In practice, such restrictions even guided what colors Christians and Jews wore for their clothes, and how they identified themselves when they were naked in public bathhouses, such as  using special towels or different sandals. Religious cultures even informed the oils that people used to cook their food, raising the possibility that one could have detected a family’s religion by the smell that came from their kitchens.

The book traces how Islamic policies towards non-Muslims as subordinates shifted over time and affected relations between Muslims and other communities.
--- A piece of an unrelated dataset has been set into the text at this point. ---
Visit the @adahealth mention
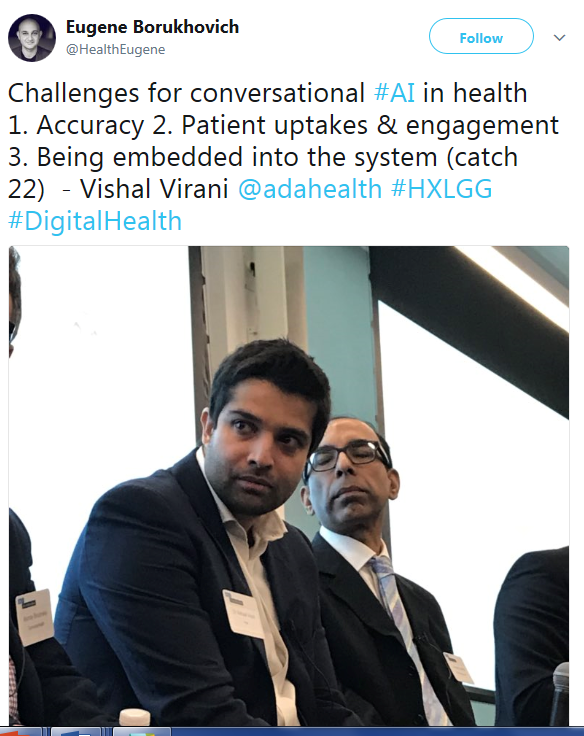Viewport: 584px width, 736px height. [310, 189]
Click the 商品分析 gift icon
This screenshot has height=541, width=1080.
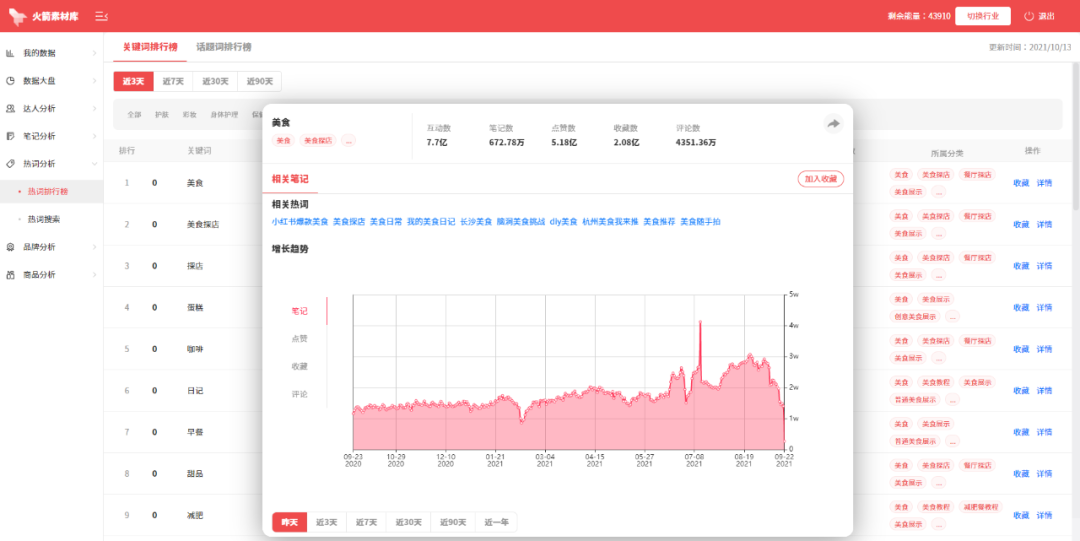point(10,274)
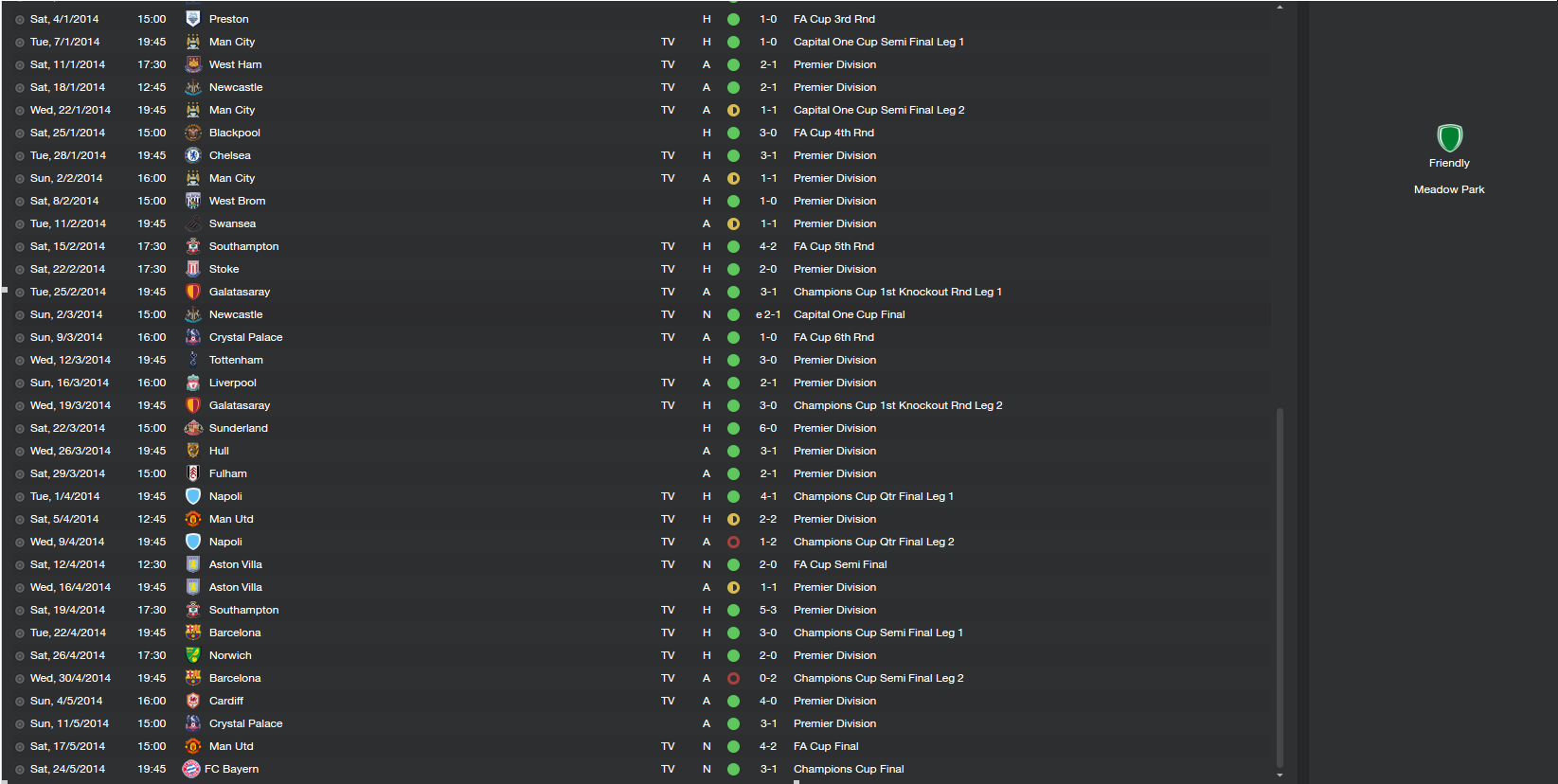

Sharkey explains that as the Ottoman Empire began to lose territories, the influence of the European Enlightenment and greater contact with western European societies prompted Christian and Jewish populations in Muslim countries to call for social parity.

“They started to say, ‘We don’t want to be subordinates. We want equality,’” explains Sharkey. “Some began to subscribe to ideas of citizenship that emerged from the French Revolution and to agitate for what we would today call fuller civil rights.”  A reform-minded Ottoman sultan responded in the nineteenth century by issuing edicts that declared equality among his subjects, whether Muslim or otherwise. 

“It’s exactly at that moment that dissatisfaction mounted among Muslim majority populations who resented the changes that formerly subordinate groups began to demand,” observes Sharkey. “It made matters more tense that, at the same time that Christians and Jews started to ask for more, they were becoming wealthier. That, in turn, was because Christians and Jews, who had greater contact with Western Europeans, prospered through connections to Mediterranean and global trade in the nineteenth century. At the same time, non-Muslims expanded community school systems and medical infrastructures more quickly than Muslims did.”

These tensions exploded in the Ottoman Empire, in the region corresponding with what is now Turkey, with massacres against Armenians in the 1890s. These massacres foreshadowed what many people call the Armenian genocide, which peaked during World War I and dealt a blow to ideals of coexistence among the region’s religious communities. As the twentieth century went on, the new Middle Eastern countries that emerged in former Ottoman lands became less religiously diverse than ever before in history.

Sharkey’s book was born from a seminar she teaches called Muslim, Christian, and Jewish Relations in the Modern Middle East. She originally created a syllabus based on close reading of excerpts from articles because there were no books surveying what she wanted to teach. An editor from Cambridge University Press saw her class listed on Penn’s website and commissioned the book.

Sharkey included her students in the writing process by sharing chapter drafts and asking for feedback.  “The students were very supportive and gave me the enthusiasm and confidence to get to the finish line,” she says. “It was a wonderful experience, because they were one of my target audiences all along.”